Distributed tracing provides end-to-end visibility into request flows through complex systems, enabling you to understand how queries propagate through Geode’s execution pipeline and identify performance bottlenecks with precision. By capturing detailed timing information for each operation, tracing reveals exactly where time is spent during query execution.
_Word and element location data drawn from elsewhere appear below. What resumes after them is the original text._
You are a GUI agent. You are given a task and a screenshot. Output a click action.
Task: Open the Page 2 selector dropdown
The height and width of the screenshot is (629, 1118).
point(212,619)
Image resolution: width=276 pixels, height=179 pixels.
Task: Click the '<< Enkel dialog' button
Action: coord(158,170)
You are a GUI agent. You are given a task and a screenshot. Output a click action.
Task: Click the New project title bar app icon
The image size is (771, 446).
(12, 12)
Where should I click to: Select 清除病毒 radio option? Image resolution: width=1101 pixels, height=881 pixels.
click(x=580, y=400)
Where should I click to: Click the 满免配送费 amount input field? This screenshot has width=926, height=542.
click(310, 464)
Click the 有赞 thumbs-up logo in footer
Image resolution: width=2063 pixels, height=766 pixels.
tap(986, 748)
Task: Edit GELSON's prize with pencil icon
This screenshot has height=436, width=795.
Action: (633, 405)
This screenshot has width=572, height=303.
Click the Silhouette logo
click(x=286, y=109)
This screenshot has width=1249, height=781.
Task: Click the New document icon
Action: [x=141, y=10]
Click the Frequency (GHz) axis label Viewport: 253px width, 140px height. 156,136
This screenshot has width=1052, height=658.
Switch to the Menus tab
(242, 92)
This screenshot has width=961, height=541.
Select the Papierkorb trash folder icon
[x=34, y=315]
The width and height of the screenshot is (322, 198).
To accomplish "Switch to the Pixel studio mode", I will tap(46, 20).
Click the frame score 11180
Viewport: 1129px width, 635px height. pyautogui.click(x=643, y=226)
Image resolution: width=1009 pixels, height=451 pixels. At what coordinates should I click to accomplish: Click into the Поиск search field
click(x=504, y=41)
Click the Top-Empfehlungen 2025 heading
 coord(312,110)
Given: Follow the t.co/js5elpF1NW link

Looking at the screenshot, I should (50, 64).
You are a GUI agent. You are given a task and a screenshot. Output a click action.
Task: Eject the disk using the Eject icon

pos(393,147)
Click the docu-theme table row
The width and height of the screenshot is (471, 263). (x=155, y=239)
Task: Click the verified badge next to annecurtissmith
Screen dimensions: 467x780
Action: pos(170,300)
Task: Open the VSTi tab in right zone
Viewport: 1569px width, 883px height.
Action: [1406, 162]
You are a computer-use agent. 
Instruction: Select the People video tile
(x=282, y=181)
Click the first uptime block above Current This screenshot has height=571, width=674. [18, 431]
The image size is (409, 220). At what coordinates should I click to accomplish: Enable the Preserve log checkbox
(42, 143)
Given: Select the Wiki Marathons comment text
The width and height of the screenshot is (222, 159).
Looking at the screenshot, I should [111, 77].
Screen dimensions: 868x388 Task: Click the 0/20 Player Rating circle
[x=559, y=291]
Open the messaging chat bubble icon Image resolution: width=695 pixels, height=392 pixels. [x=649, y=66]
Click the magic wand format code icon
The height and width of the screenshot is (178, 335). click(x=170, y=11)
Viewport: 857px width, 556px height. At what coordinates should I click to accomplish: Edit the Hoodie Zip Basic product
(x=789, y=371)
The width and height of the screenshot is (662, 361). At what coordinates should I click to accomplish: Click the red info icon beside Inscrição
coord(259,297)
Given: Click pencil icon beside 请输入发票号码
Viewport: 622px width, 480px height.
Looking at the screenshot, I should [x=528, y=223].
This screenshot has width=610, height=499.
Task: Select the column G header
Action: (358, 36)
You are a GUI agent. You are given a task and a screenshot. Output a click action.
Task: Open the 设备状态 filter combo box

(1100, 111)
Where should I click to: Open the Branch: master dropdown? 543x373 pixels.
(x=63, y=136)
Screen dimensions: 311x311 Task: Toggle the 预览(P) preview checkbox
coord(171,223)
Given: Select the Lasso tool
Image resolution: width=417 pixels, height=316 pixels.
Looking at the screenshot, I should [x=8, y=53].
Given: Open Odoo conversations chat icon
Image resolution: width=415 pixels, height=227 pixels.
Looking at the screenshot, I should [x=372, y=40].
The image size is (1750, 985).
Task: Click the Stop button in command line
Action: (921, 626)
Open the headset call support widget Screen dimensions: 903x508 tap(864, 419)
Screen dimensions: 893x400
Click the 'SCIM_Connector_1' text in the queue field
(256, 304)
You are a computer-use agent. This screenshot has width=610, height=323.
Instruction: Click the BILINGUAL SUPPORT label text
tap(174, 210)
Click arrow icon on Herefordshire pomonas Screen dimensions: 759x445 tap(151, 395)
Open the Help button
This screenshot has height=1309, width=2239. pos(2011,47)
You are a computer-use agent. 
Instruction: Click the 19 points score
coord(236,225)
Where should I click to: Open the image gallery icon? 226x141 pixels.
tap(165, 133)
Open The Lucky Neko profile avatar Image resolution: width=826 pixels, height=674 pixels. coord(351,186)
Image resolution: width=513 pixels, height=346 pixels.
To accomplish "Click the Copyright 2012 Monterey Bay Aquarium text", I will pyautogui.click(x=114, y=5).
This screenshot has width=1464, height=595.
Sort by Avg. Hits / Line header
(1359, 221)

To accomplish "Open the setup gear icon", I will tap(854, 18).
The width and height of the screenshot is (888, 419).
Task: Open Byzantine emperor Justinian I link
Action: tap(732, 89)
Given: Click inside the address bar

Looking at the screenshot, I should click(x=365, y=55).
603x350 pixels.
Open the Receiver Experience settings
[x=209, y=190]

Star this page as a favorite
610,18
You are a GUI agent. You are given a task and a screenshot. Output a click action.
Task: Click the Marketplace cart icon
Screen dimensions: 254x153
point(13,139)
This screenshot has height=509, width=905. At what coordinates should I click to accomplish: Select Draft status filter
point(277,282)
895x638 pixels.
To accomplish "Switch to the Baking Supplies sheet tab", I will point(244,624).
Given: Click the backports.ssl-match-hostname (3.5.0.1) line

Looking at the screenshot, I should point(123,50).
Geode implements distributed tracing using OpenTelemetry, the industry-standard observability framework. Traces capture spans for query parsing, optimization, execution, index lookups, relationship traversals, and result serialization, providing comprehensive visibility into database operations.
This guide covers trace architecture, OpenTelemetry integration, instrumentation patterns, sampling strategies, and trace-based performance optimization.
Distributed Tracing Concepts
Traces and Spans
A trace represents a complete request flow through the system, composed of multiple spans:
Trace ID: abc123-def456-ghi789 (total: 250ms)
│
├─ Span: http_request (250ms)
│ │
│ ├─ Span: authenticate_user (15ms)
│ │
│ ├─ Span: execute_gql_query (220ms)
│ │ │
│ │ ├─ Span: parse_query (5ms)
│ │ │
│ │ ├─ Span: optimize_plan (10ms)
│ │ │
│ │ ├─ Span: execute_plan (200ms)
│ │ │ │
│ │ │ ├─ Span: index_lookup (30ms)
│ │ │ │
│ │ │ ├─ Span: expand_relationships (150ms)
│ │ │ │
│ │ │ └─ Span: aggregate_results (20ms)
│ │ │
│ │ └─ Span: serialize_response (5ms)
│ │
│ └─ Span: cache_update (15ms)
Each span captures:
- Start time and duration
- Operation name (e.g., “execute_gql_query”)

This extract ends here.